Gaetano Evangelista Gaetano Evangelista - 14/04/2026 13:35

Il modello di asset allocation, dopo la chiusura di venerdì ha deciso di sospingere (lunedì 13 aprile) ulteriormente la componente Equity. Questa mattina pubblichiamo in esclusiva per gli abbonati i nuovi target ufficiali per Wall Street.

Nonostante la battuta d’arresto di venerdì, lo S&P500 ha terminato in rialzo generoso per la seconda settimana di fila, portando a +4.4% il progresso per aprile, con le quotazioni che distano ora appena il 2.3% dai massimi assoluti.
È l’effetto della formale capitolazione di venerdì 27 marzo, maturata negli Stati Uniti al pari di un’ampia rosa di listini azionari. Inoltre, qui come sul MSCI World, è stato sperimentato sul minimo un Buy Sequential setup, su base settimanale, i cui precedenti storici ben incoraggiavano.

Il benchmark americano ha ceduto dai massimi poco più del 9%. Se il minimo fosse definitivo, si tratterebbe di una “quasi correzione”, analoga sebbene di grado inferiore, rispetto al quasi bear market di un anno fa. Non si tratta di una prima assoluta: dal 1950 si contano dieci precedenti di S&P in calo del 9% dai massimi, ma non più del 10 percento. A differenza di un anno fa, il seguito non risulta fortemente rialzista in termini probabilistici, benché a distanza di un anno la massima escursione favorevole (+17.3%) risulti in media ben più gratificante, di quanto sia scoraggiante la massima escursione avversa, sempre in termini medi (-10.6%).
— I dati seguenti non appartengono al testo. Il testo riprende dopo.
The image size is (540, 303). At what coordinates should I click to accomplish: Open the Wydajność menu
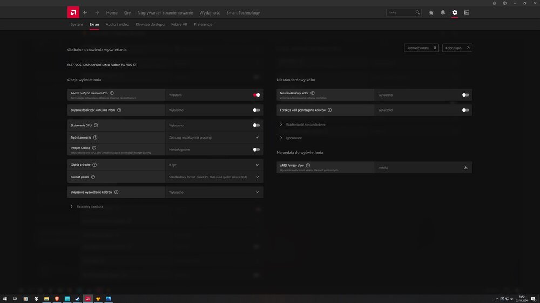click(x=211, y=12)
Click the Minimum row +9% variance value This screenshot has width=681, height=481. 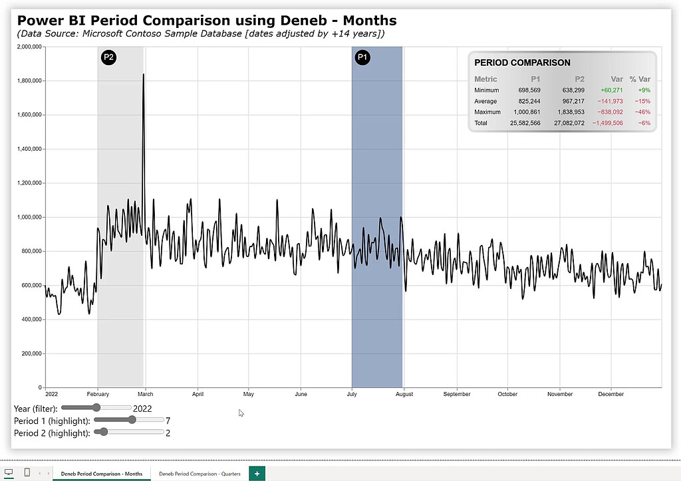coord(643,90)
Della complessa fase conseguita al picco di fine gennaio, colpisce tanto la lentezza con cui il mercato ha ripiegato, non certo tipica dei bear market; quanto la rapidità con cui Wall Street ha ritracciato i tre quarti del calo: appena sette sedute. Storicamente i ripiegamenti compresi fra l’8 e il 12 percento dai massimi annuali, recuperati entro tre settimane, hanno condotto ad ulteriori progressi dopo otto settimane nel 75% degli episodi.
Tutte queste considerazioni devono essere state ben ponderate dal nostro modello di asset allocation, che dopo la chiusura di venerdì ha deciso di sospingere questa mattina ulteriormente la componente Equity. Questa mattina pubblichiamo in esclusiva per gli abbonati i nuovi target ufficiali per Wall Street. 
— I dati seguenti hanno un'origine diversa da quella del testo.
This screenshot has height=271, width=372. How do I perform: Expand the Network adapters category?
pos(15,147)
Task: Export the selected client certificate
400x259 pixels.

Sarà interessante ora verificare il vaglio del mercato. Il fine settimana non ha risolto la crisi in Medio Oriente, con il Brent di nuovo a tripla cifra che fronteggia adesso l’imminente inaugurazione delle trimestrali del Q1. Negli Stati Uniti l’aspettativa è per un’espansione dei profitti del 13.2% rispetto ad un anno fa, mentre in Europa gli utili sono attesi in crescita del 4%. Come sempre, la capacità di battere o meno le stime degli analisti, determinerà l’evoluzione di mercato delle prossime settimane.
Sul fronte macro il sondaggio fra le famiglie condotto dall’Università del Michigan, rivela una fiducia ad aprile ai minimi storici. Avrà pesato la dinamica dei prezzi al consumo, che però a marzo non è risultata peggiore delle aspettative della vigilia.